Indepth Arts News:
"Joan Snyder: A Painting Survey, 1969-2005"
2005-08-12 until 2005-10-23
Jewish Museum
New York, NY,
USA United States of America
The Jewish Museum is pleased to present Joan Snyder: A Painting Survey,
1969-2005, an exhibition that features a selection of thirty-one major
works representing more than three decades of the artist’s career. Joan
Snyder is an avowed feminist and belongs to the first generation of women
artists to identify themselves as such. Along with Elizabeth Murray, Mary
Heilman, and Miriam Schapiro, Snyder strove to tame the heroic gestures of
male-dominated Abstract Expressionism into a new intimate painterly
language. The paintings on view range from monumental (some as large as
six by twelve feet) to modest in scale. They take the viewer by surprise
as the artist skillfully invests the large canvases with an intensely
personal sensibility and the smaller ones with astonishing grandeur.
Snyder gained early recognition with her "stroke paintings" which she
made between 1969 and 1973. These works relied on the repeated gesture of
a paint-laden brush applied over a grid penciled on the canvas. With the
physicality of their drips and marks, the stroke paintings exploited new
opportunities for narrative within abstraction. The tension between
narrative content and formalism in these works may be seen in the larger
context of the art world of the late 1960s, in which cool, hard-edged
minimalism was pervasive and painting with any emotional reference was
suspect. The artist has said that the strokes are about paint itself—paint
moving across the canvas; paint as medium for feelings, sensations, or
sounds; paint suggesting a storyline. After making these abstractions,
Snyder felt the need to create more complex works, which express her
political and social concerns. She moved on to paintings that integrate
personal associations she has with her family, feminism, her Jewish
heritage, spirituality, and the environment. Consequently her work moved
from an implied narrative about the act of making art to a more personal
narrative.
Snyder’s works serve as a barometer of her emotional life, simultaneously
reflecting specific places in which she has lived, as well as her social
concerns and commitment. Works such as Women in Camps (1988) and Study for
Morning Requiem with Kaddish (1987-88, in The Jewish Museum’s collection),
attest to the artist’s ongoing engagement with social issues, while
Moonfield (1986) and Ode to the Pumpkin Field (1986) reveal a feeling of
physical and spiritual kinship in nature.
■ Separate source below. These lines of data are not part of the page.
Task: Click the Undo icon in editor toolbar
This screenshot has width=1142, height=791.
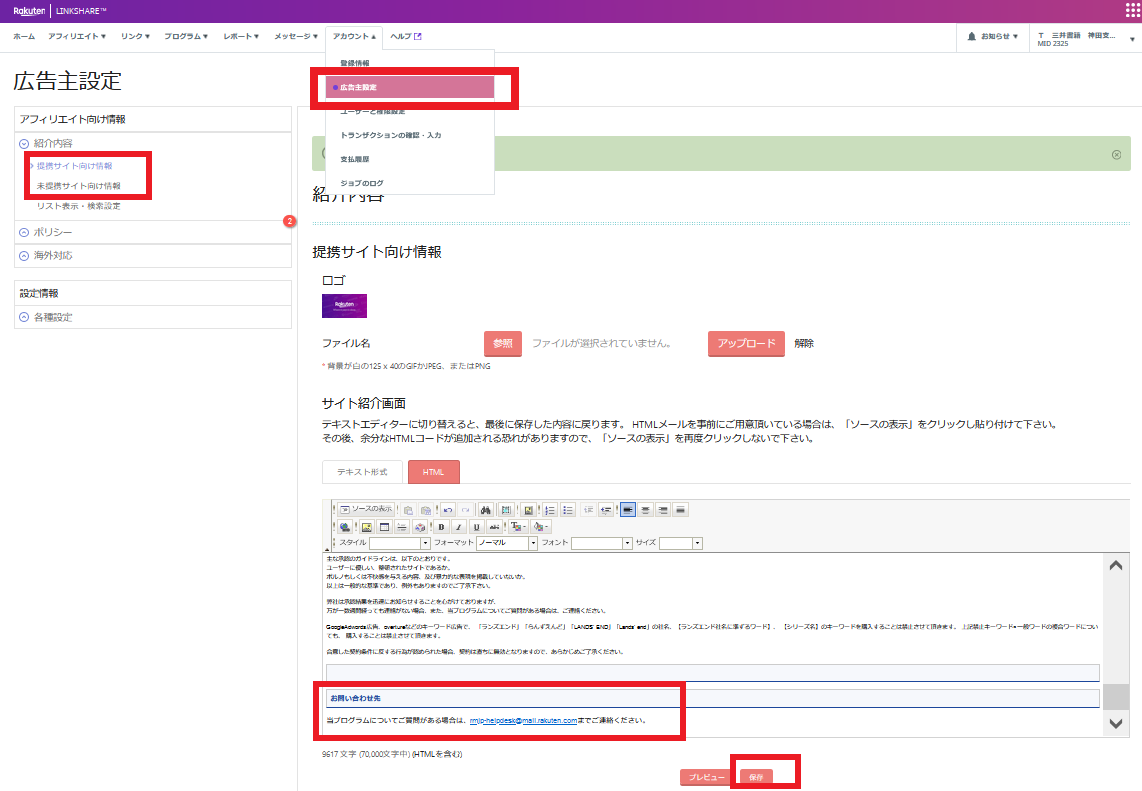Action: point(447,509)
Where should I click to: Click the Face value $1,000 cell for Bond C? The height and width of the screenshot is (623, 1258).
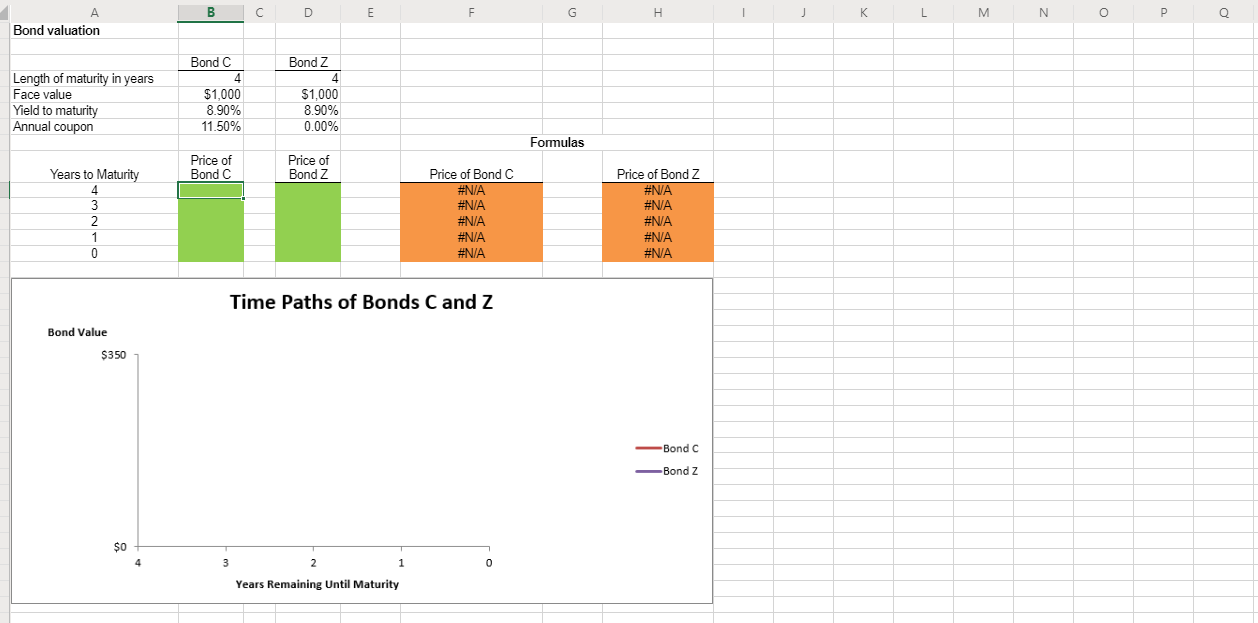tap(210, 94)
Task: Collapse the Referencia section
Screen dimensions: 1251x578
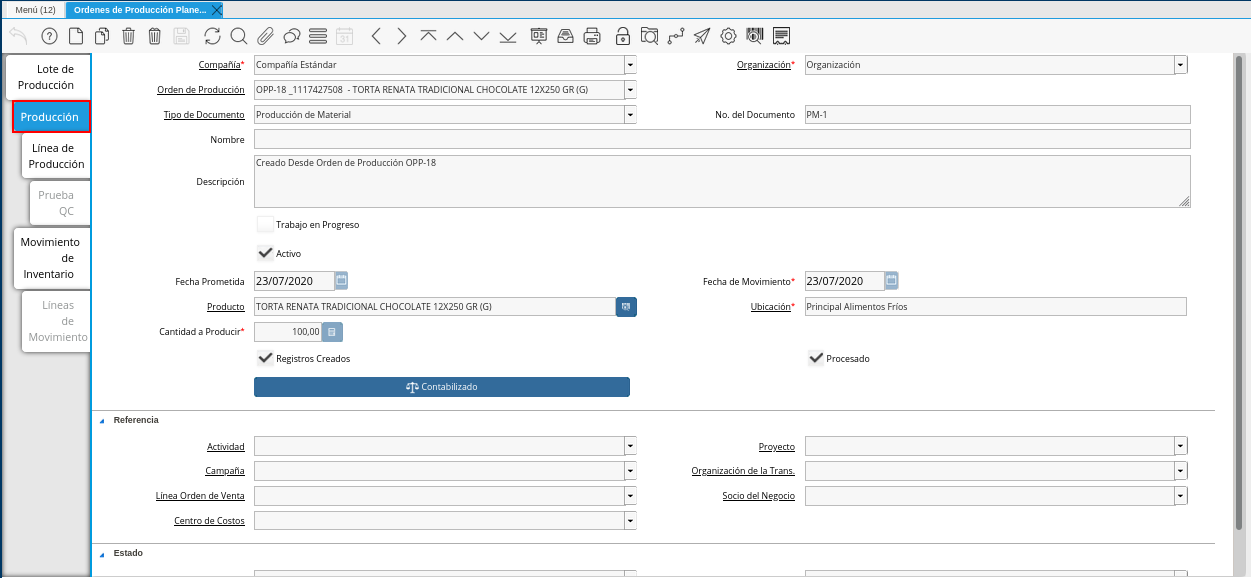Action: pyautogui.click(x=101, y=421)
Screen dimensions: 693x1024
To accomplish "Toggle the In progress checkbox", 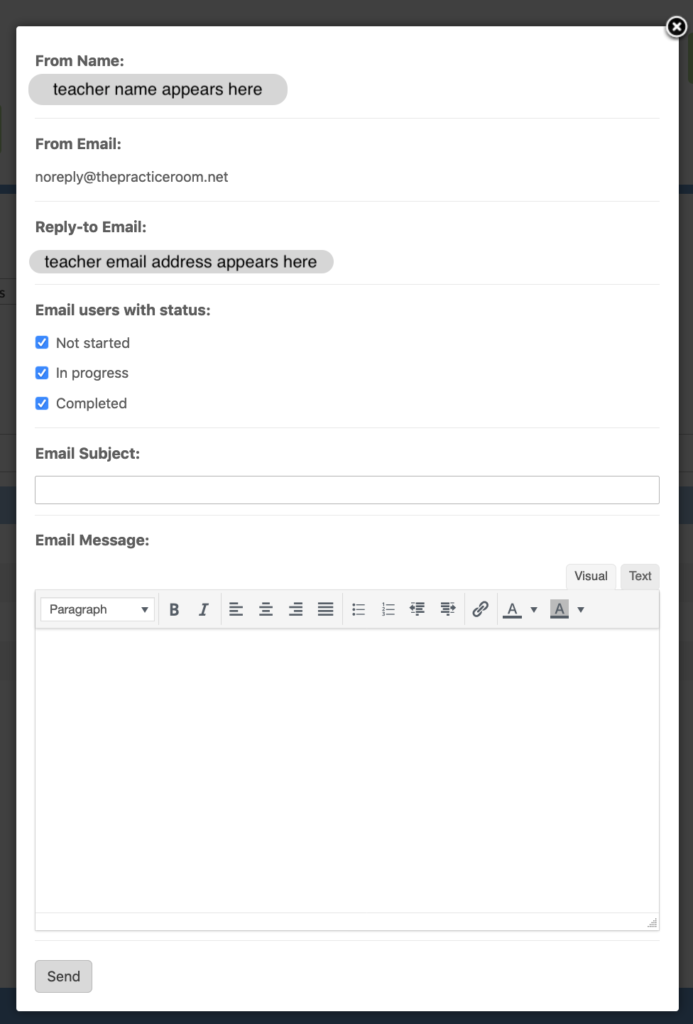I will tap(42, 373).
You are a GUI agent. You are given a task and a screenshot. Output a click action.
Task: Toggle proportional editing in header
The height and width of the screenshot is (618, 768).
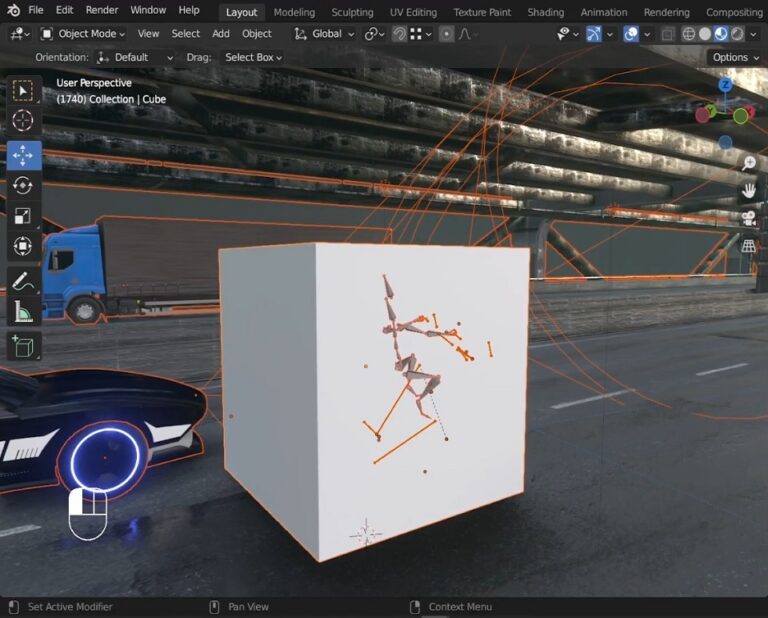[446, 34]

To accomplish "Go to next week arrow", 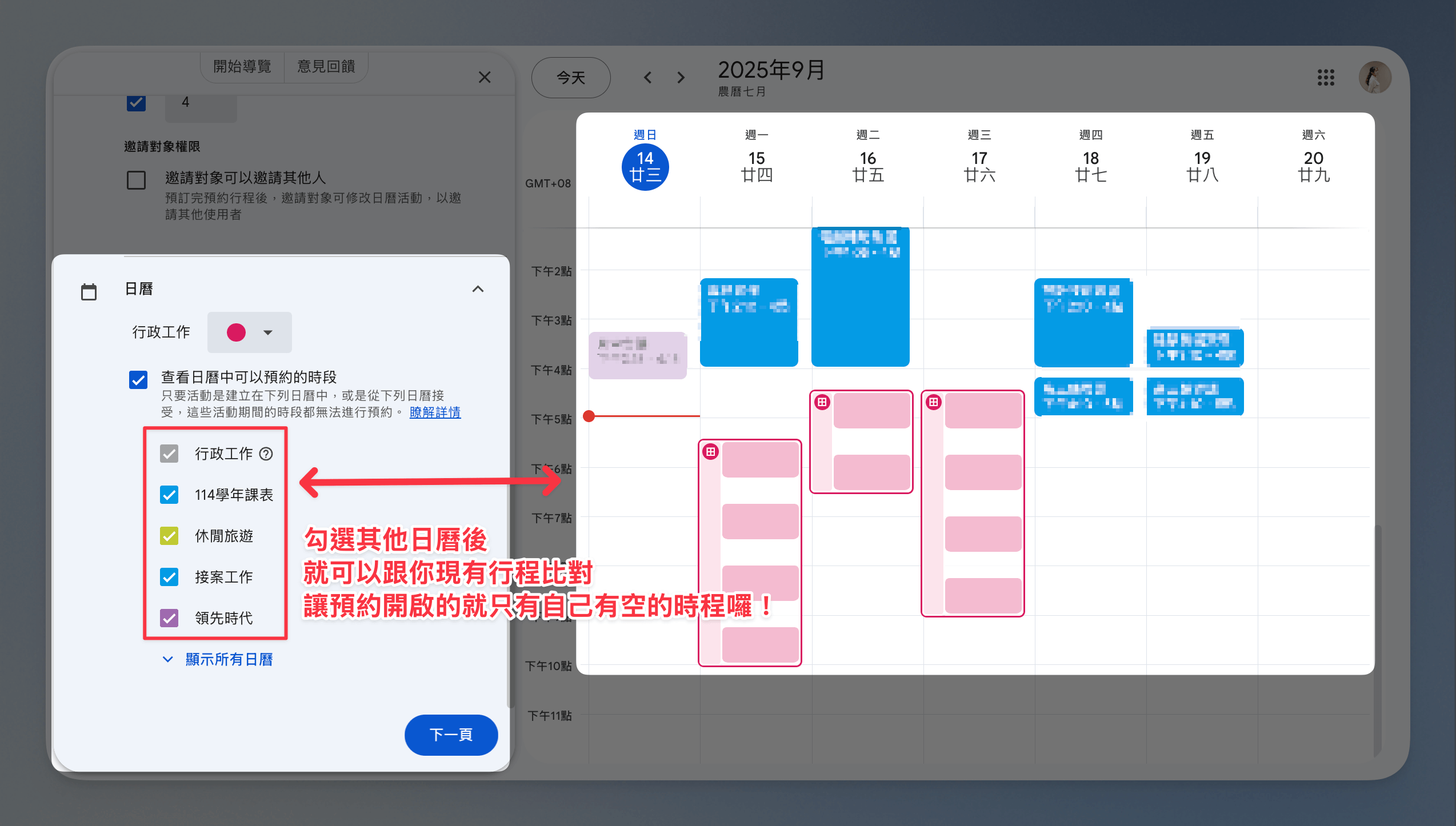I will [681, 78].
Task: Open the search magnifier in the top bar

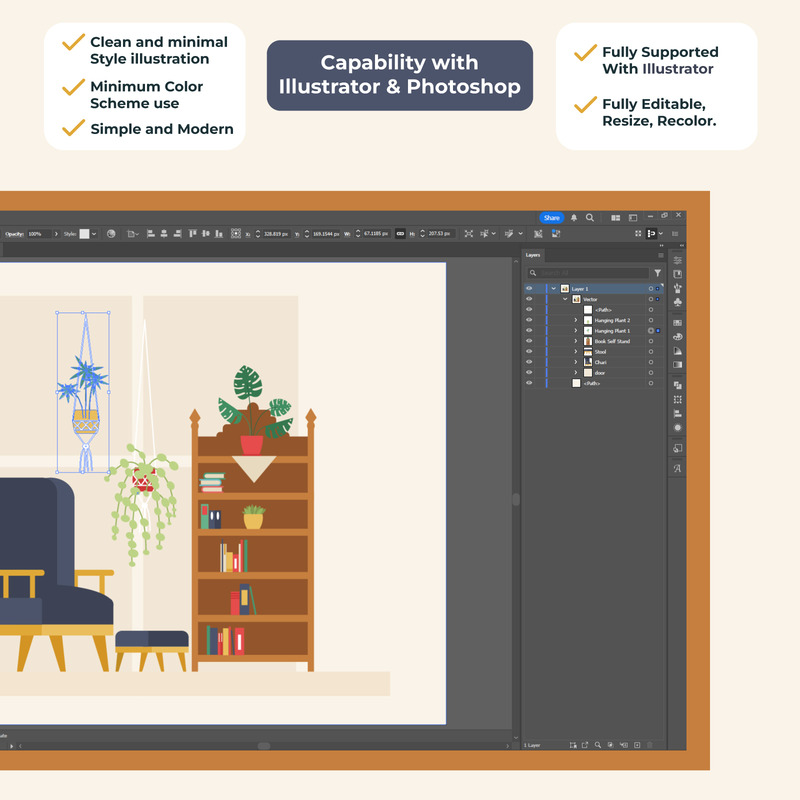Action: 590,217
Many of the paintings from the
1990s are requiems for the deceased. The devastating losses from AIDS
prompted Journey of the Souls (1993), and The Cherry Tree (1993) was
inspired by a fruit tree she had seen in a Brooklyn yard as she was
driving to visit her dying father. The cherry tree as a metaphor of life
and death recurred in many other paintings by Snyder in the 1990s and
provided her with a sense of release from grief. Snyder often incorporates
collage elements—cloth, dried flowers, branches, seeds, plastic
novelties—and painted graffiti-like writing. This scrawled writing,
sometimes incised into the paint layer, is as much a part of her artistic
vocabulary as the images themselves. In Snyder’s intuitive approach,
sensation and idea, image and text, emotion and material fuse to create
her unique and highly personal canvases.